The U.S. Supreme Court has handed down a ruling in Citizens United v. Federal Election Commission that is one more step toward a United States in which corporations hold citizenship instead of individuals. The ruling frees corporations to donate unlimited amounts of money to political campaigns. It is a natural extension of Buckley v. Valeo, which holds that money is equivalent to political speech and therefore political contributions cannot be limited. We have gone from one person, one vote, to one person's dollar, one vote, and finally to one corporation's dollar, one vote.
This shift in power from the individual to the corporation might not necessarily be a bad thing, if the responsibilities of citizenship were being required of corporations, along with the rights of citizenship being conferred upon them. Historically, however, corporations have tried to steer government away from burdening them with responsibility of any kind. Exemptions, deregulation, subsidies, and immunity are the spoils that corporations gain from their contributions. The nuclear power industry is exempt from punitive damages in liability cases. Health insurance companies are exempt from antitrust action. And on and on.
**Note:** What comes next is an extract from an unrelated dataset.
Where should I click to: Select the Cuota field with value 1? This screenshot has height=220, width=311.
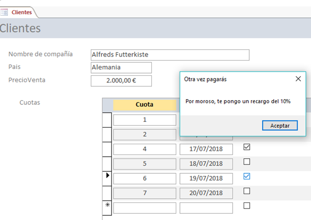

As I mentioned in another blog entry, it looks like the only way to deal with corporate donations is to pass a law that requires elected officials to wear the logos of their donors. If the Supreme Court is not going to allow limits on corporate contributions, then the only recourse is to make sure that the public is aware of which politicians are in the pockets of which corporate entities. And besides, it would just plain be fun to see an elected body full of colorful, NASCAR-like symbols.